High-Performance Ferroelectric Field-Effect Transistors Based on Ultrathin Indium Oxide for Neuromorphic Computing
Jiawen Chen, Jinyu Li, Qimeng Zhang, Shisheng Xiong
Abstract
The emergence of artificial intelligence has revealed the limitations of traditional von Neumann computing systems in fulfilling the current computational requirements. In-memory computing (IMC) has been generally considered as a promising architecture to break the von Neumann bottleneck, where the FeFET is a strong candidate for developing IMC hardware, but remains challenging. In this work, we demonstrate a complementary metal oxide semiconductor-compatible In 2 O 3 FeFET array for neuromorphic computing.

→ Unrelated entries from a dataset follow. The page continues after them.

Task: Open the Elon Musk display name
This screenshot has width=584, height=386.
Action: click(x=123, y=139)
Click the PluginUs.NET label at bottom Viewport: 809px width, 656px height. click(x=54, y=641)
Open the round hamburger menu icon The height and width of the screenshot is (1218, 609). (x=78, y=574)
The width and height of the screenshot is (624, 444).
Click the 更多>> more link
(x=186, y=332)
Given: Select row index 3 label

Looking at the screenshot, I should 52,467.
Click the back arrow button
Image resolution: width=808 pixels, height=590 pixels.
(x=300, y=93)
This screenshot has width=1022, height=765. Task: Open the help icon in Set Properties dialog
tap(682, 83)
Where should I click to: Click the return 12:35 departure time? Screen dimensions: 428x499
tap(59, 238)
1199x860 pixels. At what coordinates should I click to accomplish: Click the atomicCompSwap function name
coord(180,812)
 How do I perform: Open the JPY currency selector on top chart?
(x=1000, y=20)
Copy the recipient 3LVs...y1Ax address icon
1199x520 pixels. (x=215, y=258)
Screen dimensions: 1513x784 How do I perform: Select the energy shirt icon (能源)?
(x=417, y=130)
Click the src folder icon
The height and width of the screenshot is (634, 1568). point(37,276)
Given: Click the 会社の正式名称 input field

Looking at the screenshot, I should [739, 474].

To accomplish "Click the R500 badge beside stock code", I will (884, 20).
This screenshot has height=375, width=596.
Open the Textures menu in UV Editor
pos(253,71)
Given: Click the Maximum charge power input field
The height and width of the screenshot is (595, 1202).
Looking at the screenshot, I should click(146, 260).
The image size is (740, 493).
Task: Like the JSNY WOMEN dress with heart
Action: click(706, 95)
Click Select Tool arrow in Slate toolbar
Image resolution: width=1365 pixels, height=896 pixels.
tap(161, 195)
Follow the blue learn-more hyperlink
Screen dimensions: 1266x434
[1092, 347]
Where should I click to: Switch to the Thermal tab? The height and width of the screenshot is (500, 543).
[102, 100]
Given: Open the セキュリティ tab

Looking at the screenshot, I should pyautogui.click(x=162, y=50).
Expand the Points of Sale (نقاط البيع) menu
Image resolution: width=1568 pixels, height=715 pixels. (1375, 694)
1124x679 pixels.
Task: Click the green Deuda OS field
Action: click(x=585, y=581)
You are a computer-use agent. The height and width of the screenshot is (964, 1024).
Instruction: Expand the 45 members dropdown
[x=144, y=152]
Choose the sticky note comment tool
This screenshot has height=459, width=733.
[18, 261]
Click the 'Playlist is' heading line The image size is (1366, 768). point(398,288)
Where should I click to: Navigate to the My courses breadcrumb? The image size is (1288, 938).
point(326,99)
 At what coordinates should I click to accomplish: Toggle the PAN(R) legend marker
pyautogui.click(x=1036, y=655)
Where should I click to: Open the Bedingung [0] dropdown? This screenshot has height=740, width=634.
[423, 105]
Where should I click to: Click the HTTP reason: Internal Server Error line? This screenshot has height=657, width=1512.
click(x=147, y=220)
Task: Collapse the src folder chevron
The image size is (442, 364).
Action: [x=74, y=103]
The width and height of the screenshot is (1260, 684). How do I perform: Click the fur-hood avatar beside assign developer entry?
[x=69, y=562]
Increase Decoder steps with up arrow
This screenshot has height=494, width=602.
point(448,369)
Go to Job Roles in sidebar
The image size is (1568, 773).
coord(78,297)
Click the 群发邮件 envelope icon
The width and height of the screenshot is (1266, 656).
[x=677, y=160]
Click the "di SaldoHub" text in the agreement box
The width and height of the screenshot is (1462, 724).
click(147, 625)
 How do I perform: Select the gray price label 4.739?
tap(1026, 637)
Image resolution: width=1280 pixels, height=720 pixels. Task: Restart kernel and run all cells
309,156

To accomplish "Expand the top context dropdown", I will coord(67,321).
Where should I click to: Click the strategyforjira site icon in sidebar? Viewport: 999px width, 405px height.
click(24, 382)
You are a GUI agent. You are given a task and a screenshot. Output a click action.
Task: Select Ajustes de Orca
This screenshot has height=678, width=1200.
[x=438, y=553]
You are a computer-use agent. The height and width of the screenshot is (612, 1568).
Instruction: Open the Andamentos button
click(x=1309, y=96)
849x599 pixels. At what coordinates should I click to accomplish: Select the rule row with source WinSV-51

The FeFETs exhibit excellent performance, including an ultrahigh on–off ratio (10 7 ), large memory window (>6 V), high endurance (10 7 cycles), long retention time (>10 years), low cycle-to-cycle variation (1.1%), high uniformity, and highly linear and symmetrical long-term potentiation (LTP)/long-term depression (LTD). Finally, we evaluate the performance of fabricated In 2 O 3 FeFETs for image classification, and a high overall accuracy of 92.5% is achieved. These results suggest the great potential of In 2 O 3 FeFET for constructing IMC hardware for neuromorphic computing.